Sugarloaf fire goes career force

By Steve Estes

Monroe County officials decided last week that the era of the all-volunteer fire station in the Keys is going to have to come permanently to a close.

The Board of County Commissioners approved a $475,000 expenditure in the coming fiscal year to place paid firefighting staff at the Sugarloaf Fire Station.

Other than a few months last year, Station 10 has been an all-volunteer force throughout its history.

County Fire Chief Jim Callahan said he recognized potential issues at the station last year when he tried, only partially successfully, to install a paid force at the facility.

He said that the volunteer pool has begun to shrink throughout the island chain and that Sugarloaf could no longer meet reasonable response times.

Then came the annual insurance hazard rating inspection and officials expected this year’s rating to come in at a 10, with one the best. As a result of that possible rating, homeowner’s insurance premiums for those properties covered by Sugarloaf could have “doubled, tripled, maybe even get canceled,” said Callahan.

──────────────────────────────

▶ **Tasks and exercises**:
[1] Can you update the Sugarloaf fire article, starting at "Sugarloaf fire goes" and ending at "reasonable response times.", so that "Station 10" becomes "the Sugarloaf station"?
[2] Answer these from the Sugarloaf fire article:
(a) How much did the Board of County Commissioners approve for paid staff?
(b) What is the name of the County Fire Chief?
(c) What hazard rating did officials expect this year?
Work only from the Sugarloaf fire article.

▶ **Information supplied**:
──────────────────────────────

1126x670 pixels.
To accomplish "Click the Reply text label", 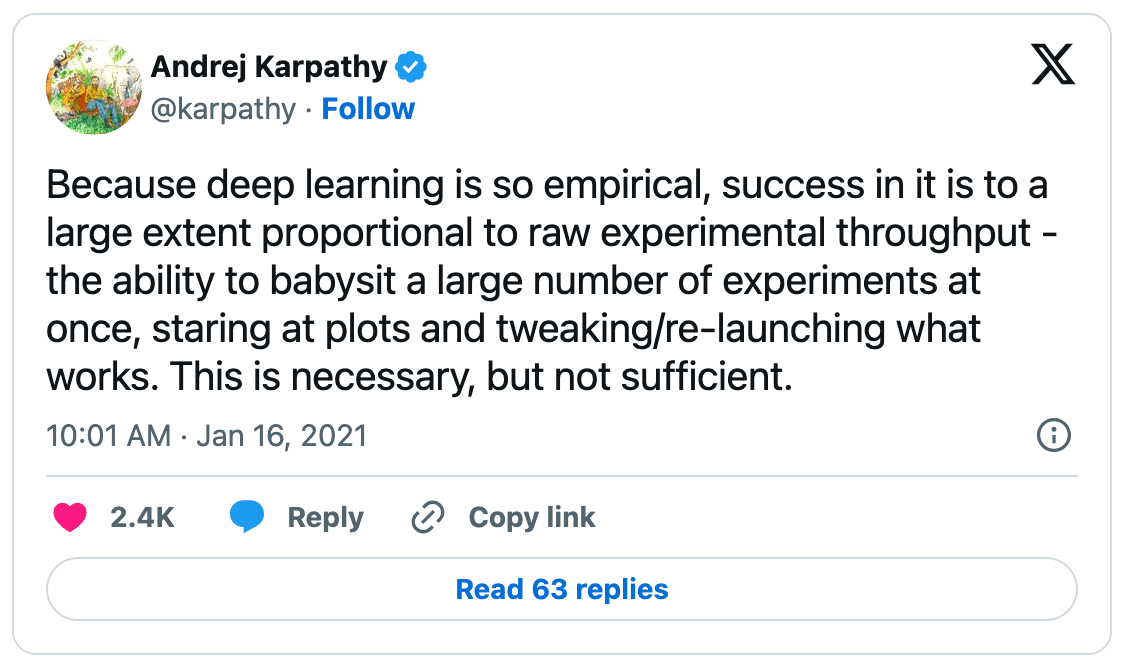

──────────────────────────────

▶ **Solved problems**:
[1]
Sugarloaf fire goes career force

By Steve Estes

Monroe County officials decided last week that the era of the all-volunteer fire station in the Keys is going to have to come permanently to a close.

The Board of County Commissioners approved a $475,000 expenditure in the coming fiscal year to place paid firefighting staff at the Sugarloaf Fire Station.

Other than a few months last year, the Sugarloaf station has been an all-volunteer force throughout its history.

County Fire Chief Jim Callahan said he recognized potential issues at the station last year when he tried, only partially successfully, to install a paid force at the facility.

He said that the volunteer pool has begun to shrink throughout the island chain and that Sugarloaf could no longer meet reasonable response times.

[2]
(a) $475,000
(b) Jim Callahan
(c) 10